## Instructions for the task
The answer should be an exact copy of the data.

Saved entries

####

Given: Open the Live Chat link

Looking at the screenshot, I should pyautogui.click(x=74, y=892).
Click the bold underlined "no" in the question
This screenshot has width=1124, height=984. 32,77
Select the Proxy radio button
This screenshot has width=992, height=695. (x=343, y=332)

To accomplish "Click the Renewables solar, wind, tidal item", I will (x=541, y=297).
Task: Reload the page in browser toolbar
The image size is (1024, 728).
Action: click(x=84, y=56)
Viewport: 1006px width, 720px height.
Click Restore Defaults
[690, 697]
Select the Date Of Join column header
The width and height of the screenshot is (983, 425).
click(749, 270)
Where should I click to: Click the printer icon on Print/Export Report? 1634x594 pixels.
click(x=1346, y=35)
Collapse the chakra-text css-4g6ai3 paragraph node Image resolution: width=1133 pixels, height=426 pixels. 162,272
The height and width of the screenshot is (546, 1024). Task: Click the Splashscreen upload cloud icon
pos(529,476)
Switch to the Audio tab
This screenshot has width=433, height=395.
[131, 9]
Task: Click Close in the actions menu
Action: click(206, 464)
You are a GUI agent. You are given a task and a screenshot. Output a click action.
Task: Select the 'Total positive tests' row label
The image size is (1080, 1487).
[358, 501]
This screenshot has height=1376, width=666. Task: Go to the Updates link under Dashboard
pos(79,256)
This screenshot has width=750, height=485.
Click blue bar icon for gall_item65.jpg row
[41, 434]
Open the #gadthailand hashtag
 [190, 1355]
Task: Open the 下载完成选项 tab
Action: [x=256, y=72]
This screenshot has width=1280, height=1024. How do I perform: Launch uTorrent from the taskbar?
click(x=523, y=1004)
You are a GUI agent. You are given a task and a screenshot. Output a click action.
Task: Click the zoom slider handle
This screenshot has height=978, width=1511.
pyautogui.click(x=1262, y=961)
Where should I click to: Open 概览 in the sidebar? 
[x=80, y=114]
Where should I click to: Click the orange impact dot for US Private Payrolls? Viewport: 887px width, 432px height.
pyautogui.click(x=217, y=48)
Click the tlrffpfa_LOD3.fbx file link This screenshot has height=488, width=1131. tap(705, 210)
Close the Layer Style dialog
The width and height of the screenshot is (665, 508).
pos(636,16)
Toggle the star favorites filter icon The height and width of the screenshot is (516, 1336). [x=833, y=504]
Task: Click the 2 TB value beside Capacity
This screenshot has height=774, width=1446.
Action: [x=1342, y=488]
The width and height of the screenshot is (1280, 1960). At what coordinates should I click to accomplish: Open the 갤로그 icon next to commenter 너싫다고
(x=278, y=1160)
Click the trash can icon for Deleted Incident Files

####

## Answer below
Given: Open the Live Chat link

Looking at the screenshot, I should pyautogui.click(x=74, y=892).
Click the bold underlined "no" in the question
This screenshot has width=1124, height=984. 32,77
Select the Proxy radio button
This screenshot has width=992, height=695. (x=343, y=332)

To accomplish "Click the Renewables solar, wind, tidal item", I will (x=541, y=297).
Task: Reload the page in browser toolbar
The image size is (1024, 728).
Action: click(x=84, y=56)
Viewport: 1006px width, 720px height.
Click Restore Defaults
[690, 697]
Select the Date Of Join column header
The width and height of the screenshot is (983, 425).
click(749, 270)
Where should I click to: Click the printer icon on Print/Export Report? 1634x594 pixels.
click(x=1346, y=35)
Collapse the chakra-text css-4g6ai3 paragraph node Image resolution: width=1133 pixels, height=426 pixels. 162,272
The height and width of the screenshot is (546, 1024). Task: Click the Splashscreen upload cloud icon
pos(529,476)
Switch to the Audio tab
This screenshot has width=433, height=395.
[131, 9]
Task: Click Close in the actions menu
Action: click(206, 464)
You are a GUI agent. You are given a task and a screenshot. Output a click action.
Task: Select the 'Total positive tests' row label
The image size is (1080, 1487).
[358, 501]
This screenshot has height=1376, width=666. Task: Go to the Updates link under Dashboard
pos(79,256)
This screenshot has width=750, height=485.
Click blue bar icon for gall_item65.jpg row
[41, 434]
Open the #gadthailand hashtag
 [190, 1355]
Task: Open the 下载完成选项 tab
Action: [x=256, y=72]
This screenshot has width=1280, height=1024. How do I perform: Launch uTorrent from the taskbar?
click(x=523, y=1004)
You are a GUI agent. You are given a task and a screenshot. Output a click action.
Task: Click the zoom slider handle
This screenshot has height=978, width=1511.
pyautogui.click(x=1262, y=961)
Where should I click to: Open 概览 in the sidebar? 
[x=80, y=114]
Where should I click to: Click the orange impact dot for US Private Payrolls? Viewport: 887px width, 432px height.
pyautogui.click(x=217, y=48)
Click the tlrffpfa_LOD3.fbx file link This screenshot has height=488, width=1131. tap(705, 210)
Close the Layer Style dialog
The width and height of the screenshot is (665, 508).
pos(636,16)
Toggle the star favorites filter icon The height and width of the screenshot is (516, 1336). [x=833, y=504]
Task: Click the 2 TB value beside Capacity
This screenshot has height=774, width=1446.
Action: [x=1342, y=488]
The width and height of the screenshot is (1280, 1960). At what coordinates should I click to accomplish: Open the 갤로그 icon next to commenter 너싫다고
(x=278, y=1160)
Click the trash can icon for Deleted Incident Files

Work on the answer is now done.